I know that the Kubota fluids are exspensive,but If I could find out
the right weight oil,an find a good quality brand I think that I should
be good.
It does sometimes in the winter could get as cold as 18 deg. during
the night,but we will never use the tractor at night,it is rare that
it gets that cold.
The tractor is just a 3 cylinder,an are common in comercial mowers.
I could look at are new grasshopper mower manual,I think they run
almost the same type & brand engine.I know that john deere runs
the yamar deisel engines.
I told the supervisor that the oil may need to be changed,because
of the hrs thats been put on it,an it being a new engine,but he told
me to go get some heavy duty deisel engine oil....:hammer:

I remembered this thread an what was said about viscosities of oil
an engine tolerances...:)
I will look on the tractor itself an see about the size engine,an see if
it has a oil chart..:)
 
Last edited:

CowboyBilly9Mile

Charter Member
7,118
441
USA
I use what the manual says, and it's a great full synthetic to boot.
 
Rotella T 15w40 in everything from the lawn tractor to the Tahoe. This includes my 3 bikes and numerous atvs. I like it cause it's cheap, yields good results, and I can buy it by the 55 gallon drum if I desired.
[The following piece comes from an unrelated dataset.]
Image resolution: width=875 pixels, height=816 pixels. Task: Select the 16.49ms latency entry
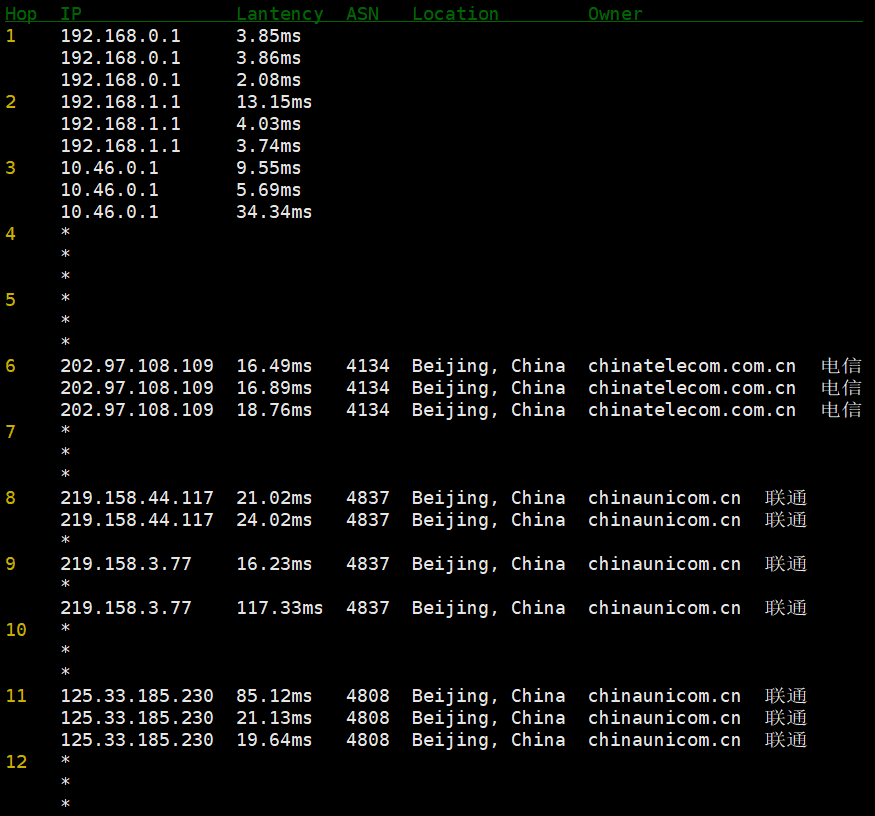point(274,366)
Haven't changed the oil on the f150 yet but it should be soon.
 
I run 0-40w synthetic in my truck as we have +35 cel summers and -30 cel winters and find that the 0-40 weight synthetic oil makes cold morning starts that much easier during our long winters and gets the engine warmed up quicker while still giving good protection during our short but still hot summers.

I run 0-20w synthetic in my wife's Honda Civic for the same reason.

Our +35 Celsius summer days are the same as + 95 F.

And something to ponder, when I was in northern Australia most cars and trucks ran 20W-50 oil!